When Barack Obama arrived, they let out a loud cheer that echoed back and forth across the Mall. When he spoke, they waved their flags and the whole vista seemed to sparkle faintly in the bright sun.
The launch and now the arrival of the Obama presidency both happened in the cold. I was in Springfield, Ill., in February 2007 when he announced his candidacy. It was beautiful but bitterly frigid that day. Less than two years later—an astonishingly short time in politics—here was Obama again in the cold, once again declaring his belief in hope and in the idea of the American community.
The conventional wisdom is that Obama has risen on the strength of speeches, and it is true that he has given some memorable ones—especially the one he gave to the Democratic convention in 2004. But sometimes the words he utters mean less than the tableau he creates. Was that true today? Perhaps.

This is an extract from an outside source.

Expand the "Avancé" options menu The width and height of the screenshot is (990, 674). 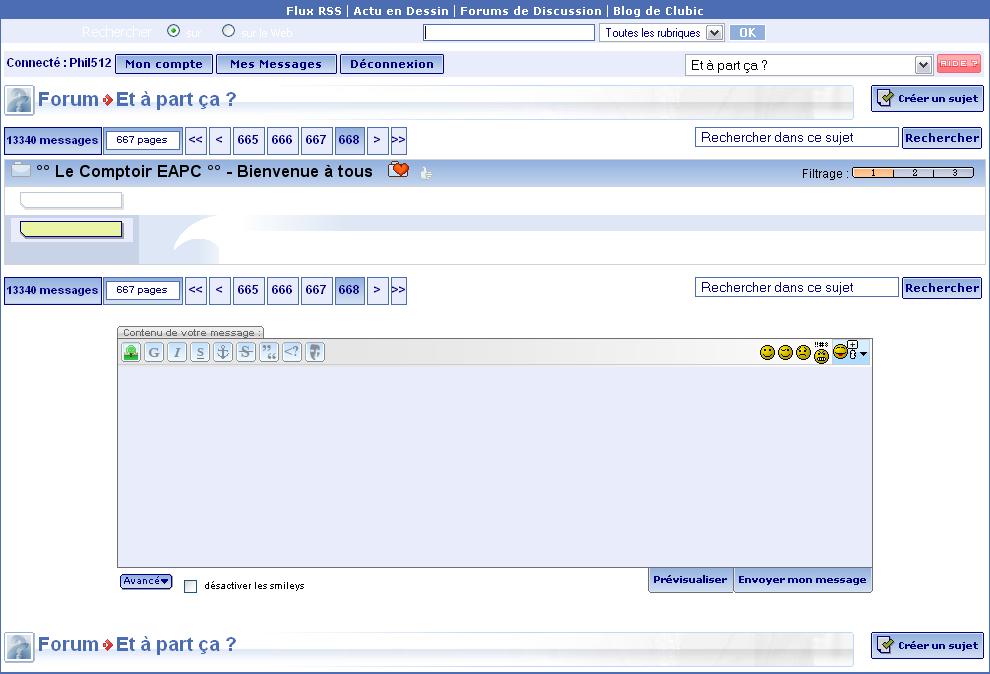(x=146, y=581)
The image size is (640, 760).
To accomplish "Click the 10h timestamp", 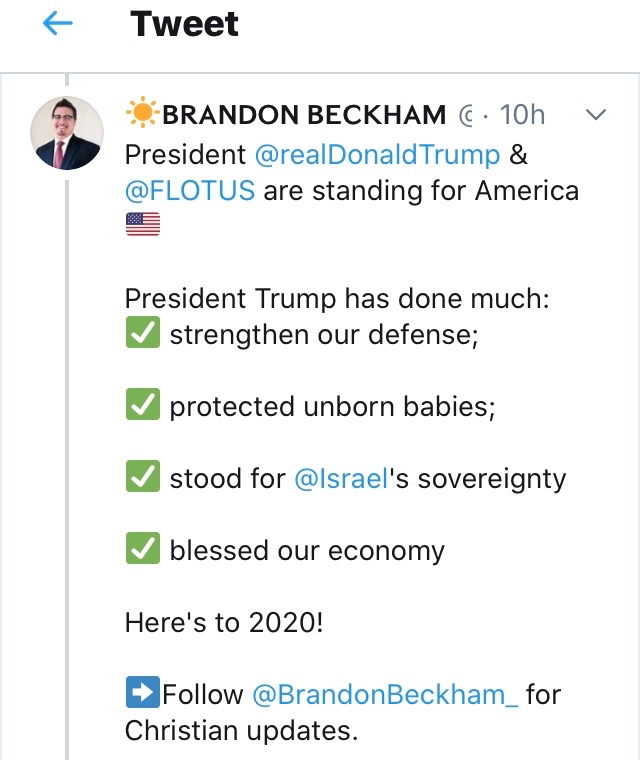I will pos(522,115).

I was expecting more soaring emotion than I heard. On economic and domestic policy, Obama warned repeatedly of "crisis" and the need to confront "unpleasant choices." His language was spare, and his vision of the hard work and sacrifice—from the pioneers and slaves to our warrior heroes—was inspiring, but in a sobering way.
Eschewing poetry or Lincoln, Obama resorted to old movies for lines. The "pick yourself up, dust yourself off" language was from a surprisingly pedestrian source: a 1936 Fred Astaire-Ginger Rogers movie called "Swing Time."
Was there an easily encapsulated slogan or idea in the speech? We heard no New Deal, no "nothing to fear but fear itself," no New Frontier. Instead there was the man himself and the scene of hope and renewal he had created.
Obama found more urgency and emotion when he turned his attention to foreign policy. There, it was less about sacrifice than about a new vision—one diametrically opposed to that of the man he replaced. His words were forceful and less clinical. We would not apologize for our way of life, he said; he pledged to seek a "new way forward with Muslim nations, and challenged leaders "who cling to power through corruption and deceit and the silencing of dissent" to "unclench their fists." If they did so, he said, they would find a new spirit of cooperation and respect.
It was that new vision of foreign policy that led to Obama's candidacy and, in fact, to his nomination. The economic situation is his most pressing challenge, but his heart is in a new vision of America in the world.
And there is nothing wrong with that.